Dalam Sidang BPUPKI pertama ini, ada tiga tokoh nasional yang tampil ke podium untuk menyampaikan gagasan terkait dasar negara Indonesia, yaitu Mohammad Yamin, Soepomo, dan Ir. Sukarno.
Sejarah Perumusan Pancasila
Dikutip dari penelitian Darsita bertajuk "Sejarah Perumusan Pancasila dalam Hubungannya dengan Proklamasi", istilah Pancasila mengemuka dalam sidang pertama BPUPKI hari ketiga, yakni tanggal 1 Juni 1945.
Ir. Sukarno menyampaikan gagasan tentang dasar negara Indonesia yang ia sebut Pancasila. Tanggal 1 Juni inilah yang lantas ditetapkan sebagai Hari Lahir Pancasila.
“Sekarang, banyaknya prinsip kebangsaan, internasionalisme, mufakat, kesejahteraan, dan ketuhanan, lima bilangannya,” ucap Bung Karno dikutip dari Risalah BPUPKI (1995) terbitan Sekretariat Negara RI.
“Namanya bukan Panca Dharma, tetapi saya namakan ini dengan petunjuk seorang teman kita ahli bahasa, namanya ialah Pancasila.
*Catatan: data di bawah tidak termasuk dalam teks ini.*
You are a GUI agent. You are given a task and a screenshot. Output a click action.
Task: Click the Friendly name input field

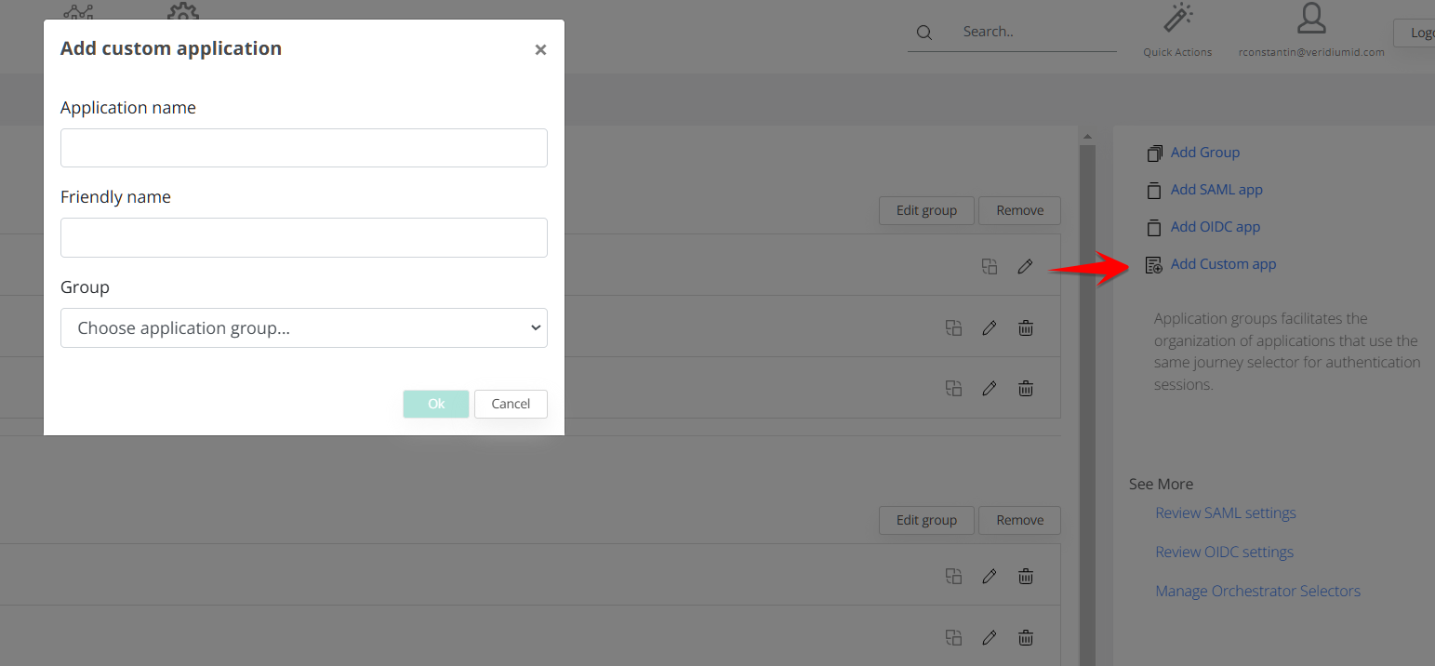tap(304, 238)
Sila artinya asas atau dasar, dan di atas kelima dasar itulah kita mendirikan negara Indonesia, kekal, dan abadi,” lanjut sosok yang nantinya menjadi Presiden RI pertama ini.
BPUPKI kemudian membentuk Panitia Sembilan yang diketuai oleh Sukarno dengan anggota berjumlah 9 orang. Panitia Sembilan bersidang pada 2 Juni-9 Juni 1945. Dalam sidang reses ini terjadi perdebatan antara kalangan nasionalis dengan golongan yang mempertahankan syariat Islam.
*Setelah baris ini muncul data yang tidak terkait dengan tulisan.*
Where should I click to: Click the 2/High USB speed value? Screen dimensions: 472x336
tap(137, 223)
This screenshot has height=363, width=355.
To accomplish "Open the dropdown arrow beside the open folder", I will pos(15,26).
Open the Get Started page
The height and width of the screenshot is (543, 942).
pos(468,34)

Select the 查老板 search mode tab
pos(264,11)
Akhirnya, rumusan dasar negara Indonesia disepakati yang diberi nama Piagam Jakarta atau Jakarta Charter dengan isi sebagai berikut:
- Ketuhanan dengan Kewajiban Menjalankan Syariat Islam bagi Pemeluk-pemeluknya.
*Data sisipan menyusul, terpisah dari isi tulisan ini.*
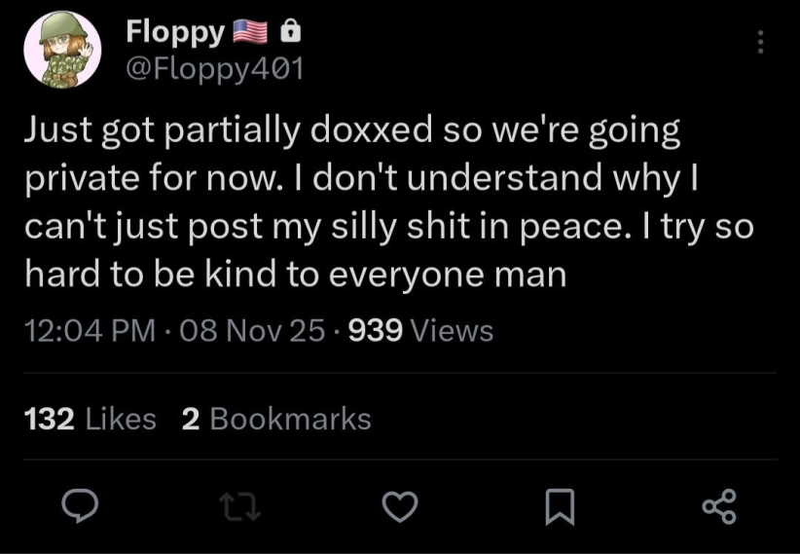Click the 939 view count number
- Kemanusiaan yang Adil dan Beradab.
- Persatuan Indonesia.
- Kerakyatan yang Dipimpin oleh Hikmat Kebijaksanaan dalam Permusyawaratan Perwakilan.
- Keadilan Sosial bagi Seluruh Rakyat Indonesia.
Dalam sidang kedua pada 10 Juli-16 Juli 1945, BPUPKI membahas tentang rancangan hukum dasar terdiri atas pembukaan (preambule) dan batang tubuh (pasal-pasal) Undang-Undang Dasar (UUD) berdasarkan hasil sidang Panitia Sembilan.
Sebelum perumusan Pancasila dalam Piagam Jakarta disahkan, terjadi perubahan-perubahan yang dilakukan BPUPKI sebelum sidang kedua dimulai. Perubahan-perubahan itu didasarkan pada laporan kepada Mohammad Hatta bahwa sebagian wilayah di Indonesia bagian timur merasa keberatan terhadap sila pertama Pancasila.
Dari masalah tersebut, kemudian disepakati untuk mengubah rumusan dasar negara Indonesia menjadi sebagai berikut:
- Ketuhanan Yang Maha Esa.
- Kemanusiaan yang Adil dan Beradab.
- Persatuan Indonesia.
- Kerakyatan yang Dipimpin oleh Hikmat Kebijaksanaan dalam Permusyawaratan Perwakilan.
- Keadilan Sosial bagi Seluruh Rakyat Indonesia.
Nilai-Nilai Kebersamaan dalam Perumusan Pancasila
Berikut ini merupakan beberapa hal yang mencerminkan nilai kebersamaan dalam perumusan dasar negara Pancasila:
1. Nilai Kebersamaan dalam Sidang Pertama BPUPKI
Saat sidang pertama BPUPKI baru dimulai, perumusan Pancasila (dasar negara) masih berupa usulan, pandangan, atau pendapat individu. Usulan-usulan tersebut berbeda-beda. Namun, masing-masing anggota berusaha mengemukakan pandangan yang dapat disetujui oleh sidang.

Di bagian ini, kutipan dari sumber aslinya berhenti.